Collected data

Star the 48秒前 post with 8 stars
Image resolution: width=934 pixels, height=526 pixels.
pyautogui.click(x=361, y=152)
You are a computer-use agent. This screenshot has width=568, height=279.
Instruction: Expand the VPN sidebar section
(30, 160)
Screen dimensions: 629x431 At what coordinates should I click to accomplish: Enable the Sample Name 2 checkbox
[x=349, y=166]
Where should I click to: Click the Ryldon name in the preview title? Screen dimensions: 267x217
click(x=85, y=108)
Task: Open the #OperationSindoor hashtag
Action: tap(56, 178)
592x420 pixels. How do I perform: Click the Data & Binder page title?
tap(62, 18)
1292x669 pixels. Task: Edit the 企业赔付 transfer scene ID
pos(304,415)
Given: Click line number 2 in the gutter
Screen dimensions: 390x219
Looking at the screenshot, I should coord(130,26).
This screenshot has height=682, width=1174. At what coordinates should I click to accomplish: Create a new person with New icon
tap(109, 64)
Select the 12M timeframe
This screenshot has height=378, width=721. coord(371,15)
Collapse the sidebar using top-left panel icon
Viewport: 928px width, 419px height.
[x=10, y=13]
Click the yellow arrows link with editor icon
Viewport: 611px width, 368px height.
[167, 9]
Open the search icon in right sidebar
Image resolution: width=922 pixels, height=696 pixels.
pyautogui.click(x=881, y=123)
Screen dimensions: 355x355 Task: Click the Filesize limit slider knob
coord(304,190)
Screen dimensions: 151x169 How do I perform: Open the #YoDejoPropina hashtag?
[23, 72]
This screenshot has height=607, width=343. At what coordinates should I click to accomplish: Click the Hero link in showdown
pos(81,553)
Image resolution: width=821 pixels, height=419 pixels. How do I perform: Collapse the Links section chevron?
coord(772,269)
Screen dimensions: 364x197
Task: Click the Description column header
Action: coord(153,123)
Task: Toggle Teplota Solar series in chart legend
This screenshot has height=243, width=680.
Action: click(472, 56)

GOAL OF THE EXERCISE:
Would you return the entries exactly as they stand?

YOUR SOLUTION:
Star the 48秒前 post with 8 stars
Image resolution: width=934 pixels, height=526 pixels.
pyautogui.click(x=361, y=152)
You are a computer-use agent. This screenshot has width=568, height=279.
Instruction: Expand the VPN sidebar section
(30, 160)
Screen dimensions: 629x431 At what coordinates should I click to accomplish: Enable the Sample Name 2 checkbox
[x=349, y=166]
Where should I click to: Click the Ryldon name in the preview title? Screen dimensions: 267x217
click(x=85, y=108)
Task: Open the #OperationSindoor hashtag
Action: tap(56, 178)
592x420 pixels. How do I perform: Click the Data & Binder page title?
tap(62, 18)
1292x669 pixels. Task: Edit the 企业赔付 transfer scene ID
pos(304,415)
Given: Click line number 2 in the gutter
Screen dimensions: 390x219
Looking at the screenshot, I should coord(130,26).
This screenshot has height=682, width=1174. At what coordinates should I click to accomplish: Create a new person with New icon
tap(109, 64)
Select the 12M timeframe
This screenshot has height=378, width=721. coord(371,15)
Collapse the sidebar using top-left panel icon
Viewport: 928px width, 419px height.
[x=10, y=13]
Click the yellow arrows link with editor icon
Viewport: 611px width, 368px height.
[167, 9]
Open the search icon in right sidebar
Image resolution: width=922 pixels, height=696 pixels.
pyautogui.click(x=881, y=123)
Screen dimensions: 355x355 Task: Click the Filesize limit slider knob
coord(304,190)
Screen dimensions: 151x169 How do I perform: Open the #YoDejoPropina hashtag?
[23, 72]
This screenshot has height=607, width=343. At what coordinates should I click to accomplish: Click the Hero link in showdown
pos(81,553)
Image resolution: width=821 pixels, height=419 pixels. How do I perform: Collapse the Links section chevron?
coord(772,269)
Screen dimensions: 364x197
Task: Click the Description column header
Action: coord(153,123)
Task: Toggle Teplota Solar series in chart legend
This screenshot has height=243, width=680.
Action: click(472, 56)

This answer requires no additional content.